Many intricate challenges need to be overcome before bioprinting technology achieves its full potential and transcends the accomplishments of tissue engineering. First, the so-called bioinks, i.e., cell-laden advanced biomaterials or natural polymers, have to be optimized to meet the requirements for printability, reproducibility and spatial organization of the construct; second, the living skin equivalent should be doped with a molecular pool of signaling proteins for the activation of healing mechanisms in a manner that can address the specific requirements of the skin as an organ and various medical conditions. The inclusion of cell signaling molecules in bioinks is often neglected, broadening the disparity between the in vitro and in vivo microenvironments. Thus, the confluence of the two perspectives, representing interdisciplinary inputs as reflected in bioink development, i.e., biomimicry and manufacturability, are required for further advancement toward the future translation of biofabrication.

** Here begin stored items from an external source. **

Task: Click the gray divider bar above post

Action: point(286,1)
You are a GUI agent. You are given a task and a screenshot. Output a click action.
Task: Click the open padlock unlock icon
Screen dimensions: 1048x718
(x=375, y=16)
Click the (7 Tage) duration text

Based on the original works identified in this review, technology transition to commercial products could be anticipated in the next future in the field of wound management. In order to meet the market and clinical demand, these bioprinted constructs should enable tissue repair and reconstruction of skin architecture in clinically relevant contexts, such as diabetic or vascular ulcers or burn wounds. To shorten the time to market, experimental research (TRL4-5) should generate data that are ready to be used in the certification of the bioprinted construct. A co-development interdisciplinary methodology should achieve constructs with high performance -cost ratio and, generate clinical data that meet regulatory issues associated with marketing authorization of the living constructs (i.e. Advanced Therapy Medicinal Products, ATMP).
Although we are still far from skin fabrication for regenerative medicine, the applications of bioprinted constructs also expand to the generation of in vitro models for drug discovery, which is technically easier with less regulatory constraints. These features help to speed TRL development and get earlier the market demand, while leveraging our accomplishments in biofabrication.